Summary: July 21, 2002 -- NINTH SUNDAY AFTER PENTECOST -- Proper 11 Psalm 86:11-17 Teach me your way, O LORD, and I will walk in your truth. (Ps. 86:11) Color: Green Psalm 86 Title: “Help against Enemies”
July 21, 2002 -- NINTH SUNDAY AFTER PENTECOST -- Proper 11
Teach me your way, O LORD, and I will walk in your truth. (Ps. 86:11)
Title: “Help against Enemies”
1 Incline your ear, O LORD, and answer me,
for I am poor and needy.
2 Preserve my life, for I am devoted to you;
save your servant who trusts in you.
You are my God;
3be gracious to me, O Lord,
for to you do I cry all day long.
4 Gladden the soul of your servant,
for to you, O Lord, I lift up my soul.
5 For you, O Lord, are good and forgiving,
abounding in steadfast love to all who call on you.
6 Give ear, O LORD, to my prayer;
listen to my cry of supplication.
7 In the day of my trouble I call on you,
for you will answer me.
8 There is none like you among the gods, O Lord,
nor are there any works like yours.
9 All the nations you have made shall come
and bow down before you, O Lord,
and shall glorify your name.
10 For you are great and do wondrous things;
you alone are God.
11 Teach me your way, O LORD,
that I may walk in your truth;
give me an undivided heart to revere your name.

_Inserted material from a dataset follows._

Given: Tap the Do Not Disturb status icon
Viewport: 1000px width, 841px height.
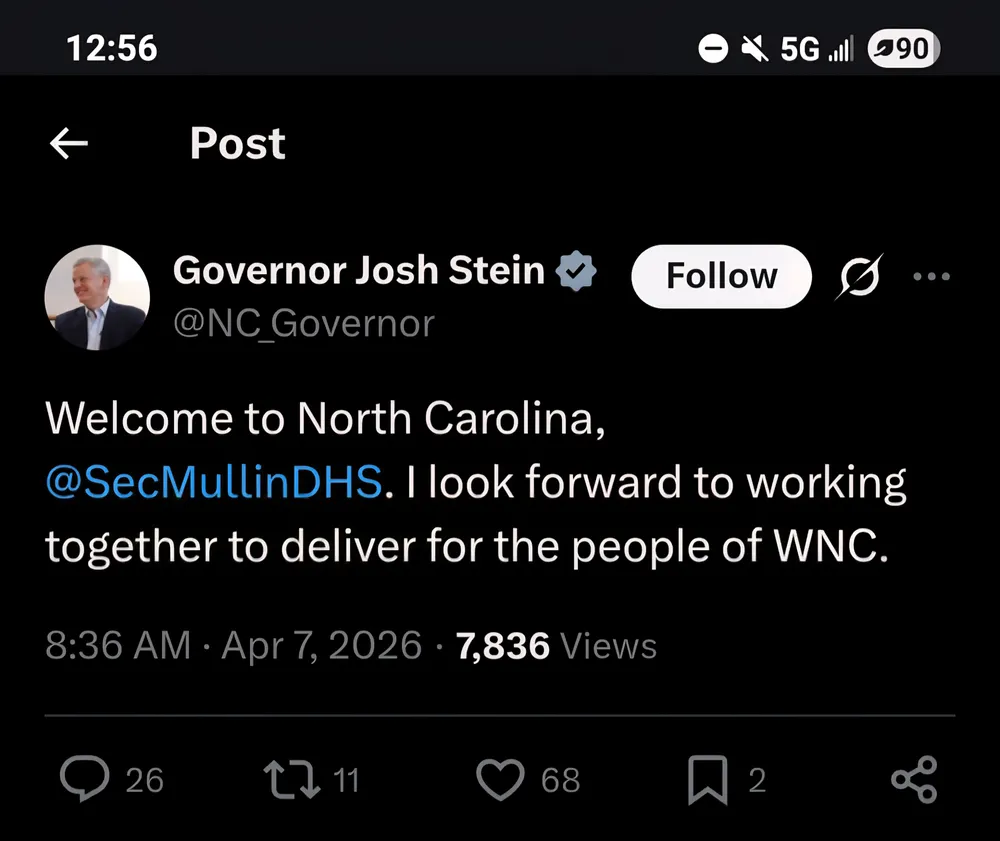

12 I give thanks to you, O Lord my God, with my whole heart,
and I will glorify your name forever.
13 For great is your steadfast love toward me;
you have delivered my soul from the depths of Sheol.
14 O God, the insolent rise up against me;
a band of ruffians seeks my life,
and they do not set you before them.
15 But you, O Lord, are a God merciful and gracious,
slow to anger and abounding in steadfast love and faithfulness.

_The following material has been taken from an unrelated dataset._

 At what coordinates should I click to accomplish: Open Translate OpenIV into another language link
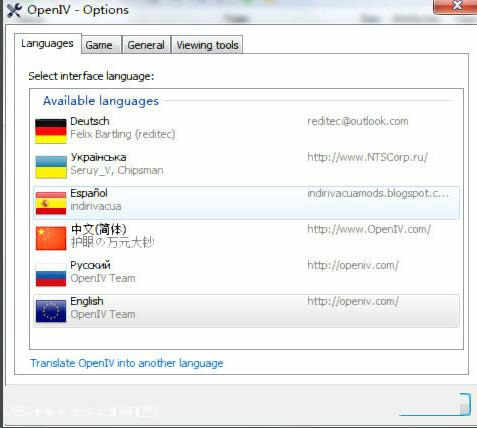point(127,363)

16 Turn to me and be gracious to me;
give your strength to your servant;
save the child of your serving girl.
17 Show me a sign of your favor,
so that those who hate me may see it and be put to shame,
because you, LORD, have helped me and comforted me.
In this Individual Lament the author draws upon the liturgical language of his times, post-exilic. Virtually every verse is taken from another psalm directly or indirectly, like a quilt of pieces from other psalm-cloths sewn together. As is the case with other Lament Psalms it is not possible to determine the exact nature of the misfortune the writer is speaking about. This psalm could be chanted at communal prayer, as it still is on Yom Kippur, or in personal privacy. While it may have been composed for or by a king, pious Israelites after the exile would have applied and appropriated the language of kingship to themselves as royal sons of Yahweh.
The psalm divides into four sections: verses one to seven, is a cry for help accompanied by the reasons why Yahweh should help; verses eight to ten, is a hymn of confidence in God; verses twelve and thirteen, is a thanksgiving for help received or about to be; and verses fourteen to seventeen, is a further lament and prayer. This last section is unusual. Normally, a Lament will close with a thanksgiving, not repeat the lament.
The Lament verses one to seven. The seven verses of this section repeat the same cry for help with accompanying reasons by using different stock formulas. Yet, the specific reason for the lament is not given. These formulaic prayers are general enough to be prayed in a variety of contexts.